The instrument used to determine the floating strength of the tablet samples actually measured the force 'F' required to maintain the tablet totally submerged into the dissolution medium. A sample holder was connected to a metal base placed on an analytical balance via a metal pole. For the performance of floating strength experiments the tablets were placed in beaker with 900 ml of 0.1N HCl at 37°C, so that the sample holding device was covered with dissolution medium. The floating strength was then determined as the weight reduction on the analytical balance over certain period of time. Floating lag time, and the floating duration of different formulations were measured. All experiments were performed in triplicate.

In vitro dissolution tests

The cisapride release from different floating formulation was determined using a USP 23 paddle apparatus 2 under sink conditions. The dissolution medium was 900 ml simulated gastric fluid (pH 1.2, no enzyme) at 37± 0.2°C; paddle speed 50 rpm, to simulate in vivo conditions. All experiments were done in triplicate and average values were taken. The prepared formulation was subjected to dissolution tests for 8 h. Samples (2 ml) were withdrawn at predetermined time intervals, filtered through millipore membrane filter and was replaced by an equal volume of dissolution medium. Drug content in the sample was analysed by HPLC method using mobile phase of acetonitrile in 0.02 M phosphate buffer (pH 5.2) at 1.0 ml/min through a C8 symmetrical column. Cisapride and the internal standard were detected by fluorescence monitoring at 295 nm (excitation) and 350 nm (emission) [15].

Kinetics of drug release

The In vitro release data of the prepared formulations were evaluated kinetically by zero order kinetics, first order kinetics, Higuchi and ideal kinetic models [16].

Statistical Analysis

The data were tested by one-way analysis of variance (ANOVA) and t-test using graphpad prism 5 (graphpad software, Inc., CA, USA) to test the effects of various treatments. P value less than 0.05 was considered statistically significant. The data points provided in the graph is an average of six trials. The error bars represents the standard deviation.

Results And Discussion

Four formulations were prepared (F1 – F4) and the detailed composition is given in Table 1. Formulations (F1, F3, and F4) were made by mixing all the ingredients and compressed in a single punch tablet press. However, formulation F2 has been prepared in two steps, initially a core part was prepared using ethyl cellulose and was coated. Secondly, the coated core tablets were encircled with the drug containing HPMC matrix, from where the release of drug is controlled. The formulation F1 (conventional floating tablet) was fabricated by incorporating gas generating agents such as sodium bicarbonate (60 mg/ tablet) and citric acid (20 mg/tablet), however, in formulation F3 citric acid was not employed. This is because in hydrogen ion concentration in acidic environment of stomach will initiates the formation of carbon dioxide. In contrast, formulations F2 and F4 were devoid of any gas generating agents and have similar composition. Fundamental differences between these two formulations (F2 and F4) are regarding the added separate ethyl cellulose core, which was not included in formulation F4. The quantity of ethyl cellulose was kept constant (100 mg) in all the formulations for comparison studies. The structure of the proposed core based floating tablet (F2 ) is shown schematically in Figure 1.

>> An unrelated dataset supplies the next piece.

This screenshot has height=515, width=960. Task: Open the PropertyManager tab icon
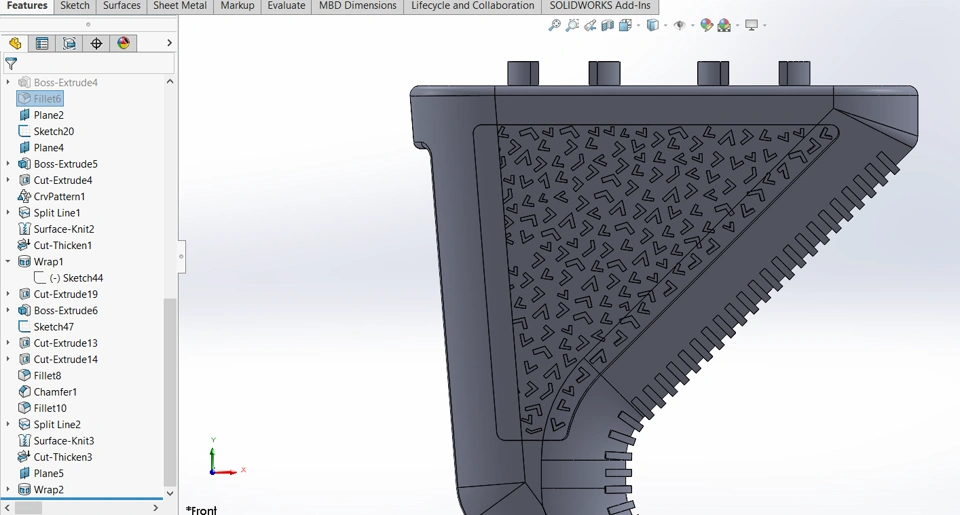(42, 43)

basic-Clinical-pharmacy-core-coated

Figure 1: Schematic diagram of prepared core coated floating tablets (formulation F4)

Ingredients (mg) F1 F2 F3 F4
Ethyl cellulose 100 100 100 100
HPMC K4M 500 500 500 500
Sodium bicarbonate 60   60  
Citric acid 20 - - -
Magnesium stearate 1.0 1.0 1.0 1.0
Aerosil 4.5 4.5 4.5 4.5
Cisapiride 5 5 5 5

Table 1: Composition of the prepared formulation

For formulation F2 , core was made of porous, low density (0.4 g/cc) ethyl cellulose which has very less density when compared to the gastric fluid (1.0 g/ cm3). Large particle size of ethyl cellulose was used to create maximum air entrapment inside the core material. Further, the punching of core was done at low compression force (10 MPa) to retain porosity, and could eventually leads to a low density system. Moreover, the compression was carried out using deep concave punches where the compression force will be distributed over the edges rather than concentrate at the core and thereby prevent the damage of the central core.

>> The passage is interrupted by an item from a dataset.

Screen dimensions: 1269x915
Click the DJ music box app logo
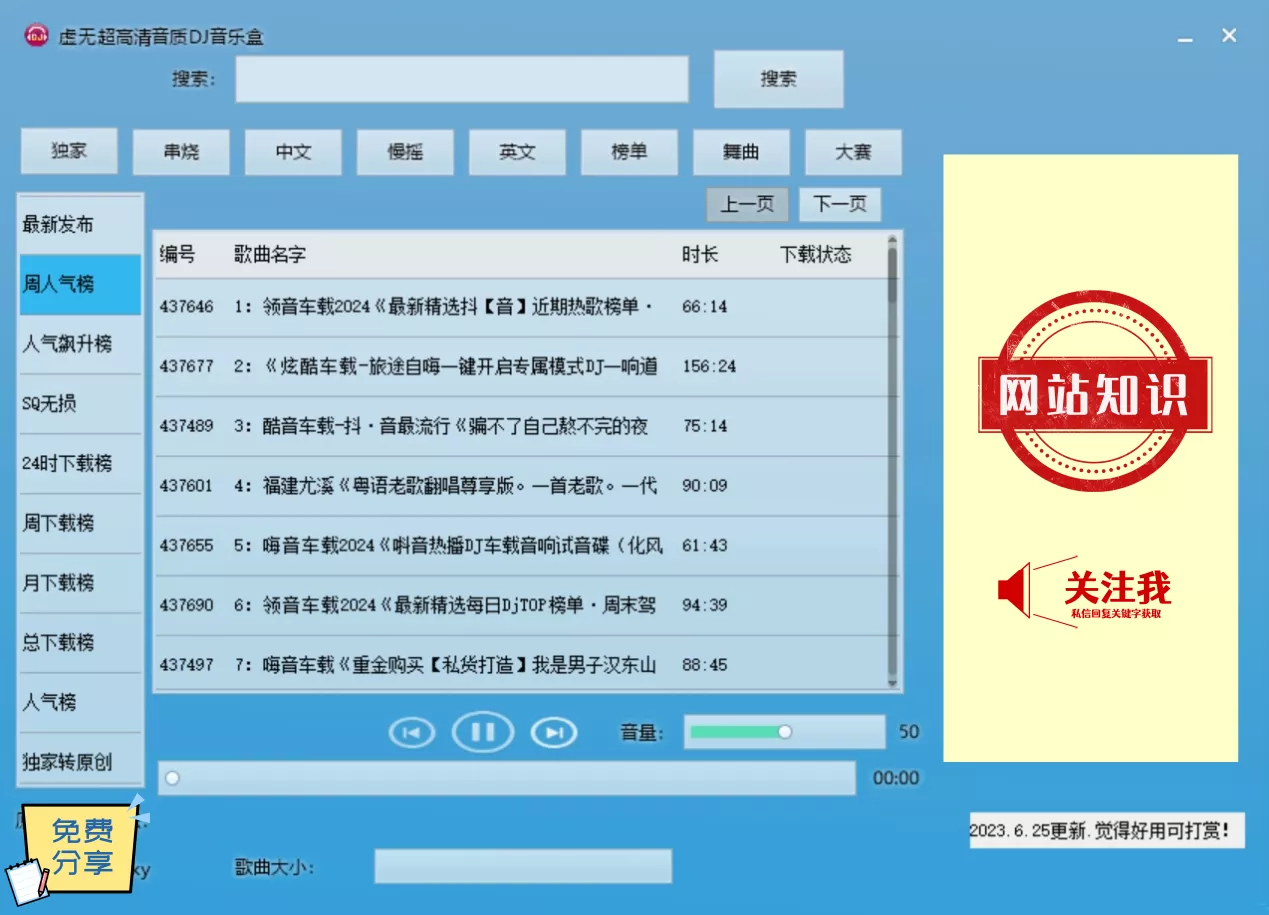coord(36,36)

In the next stage, core was subcoated (up to 15% w/w) with water insoluble and impermeable natural coating polymer, rosin, which is a biodegradable thermoplastic solid resin obtained naturally from the trees of Pinus species [17, 18]. Review of the literature indicates that rosin and its derivatives are widely used in pharmaceutical as a coating agent, paint and paper industries for several applications [1921]. Low molecular weight polyethylene glycol (MW 400) was used as plasticizer to improve the mechanical properties and to provide suitable flexibility to the coating polymer. The sub coated core was further film coated with low viscosity HPMC (E15) to provide moisture protection and better adhesion between core and drug loading section. In addition to colloidal silicon dioxide, HPMC acts as cushioning agent which will protect the polymer fracture during compression process [16].

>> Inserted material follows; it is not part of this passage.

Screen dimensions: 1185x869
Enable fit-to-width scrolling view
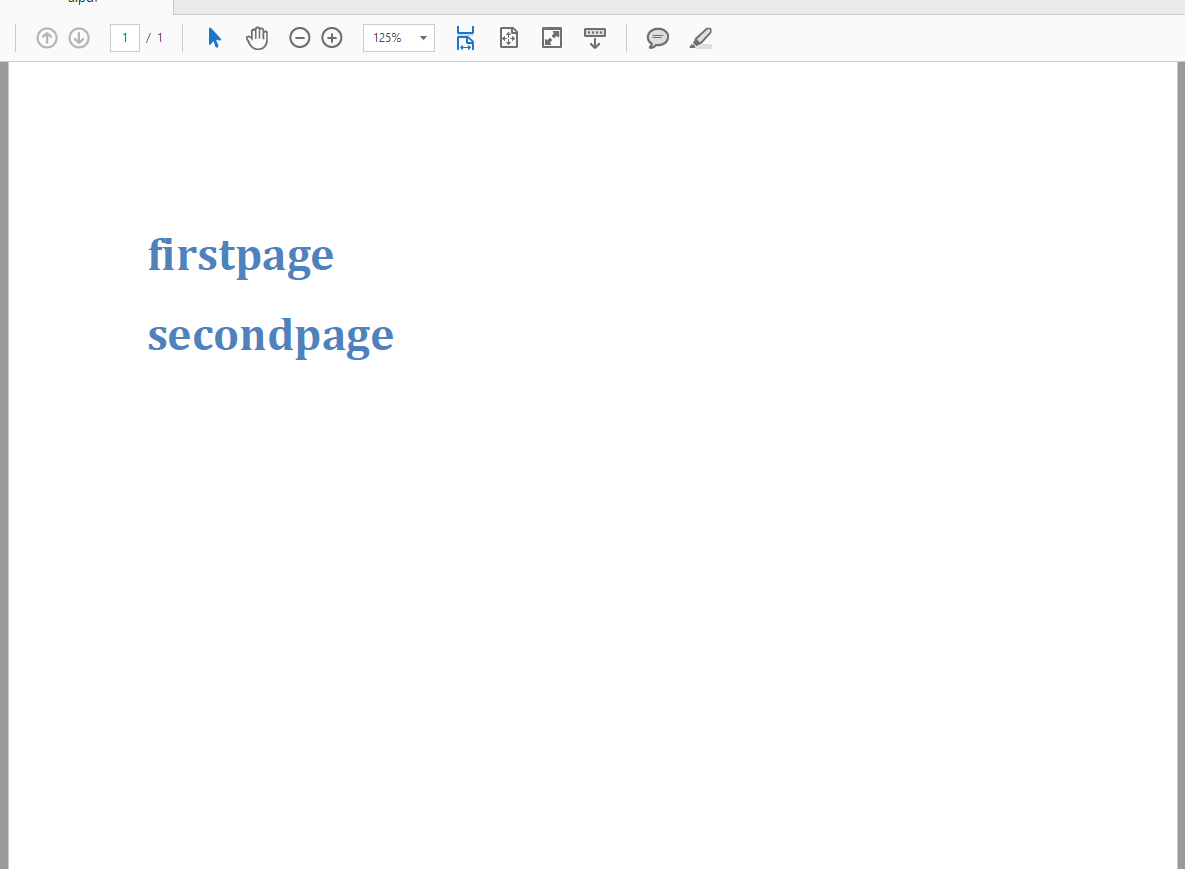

The apparent tablet densities of all samples were found to be lower than 1.004 g/cm3 (Table 2). Among the formulations, the lowest density was observed with the formulation F2 , likely due to the stable air entrapped core. Similarly, the percentage porosity was also found to be higher in formulation F2 , compared to formulations without core (F1, F3 and F4). It is worthy to mention here that in case of formulations F1 , F3 and F4, the density will further increase and the porosity will decrease in presence of the medium periodically. The reason for the same could be the gradual loss of air bubbles by the diffusion of water over certain period of time.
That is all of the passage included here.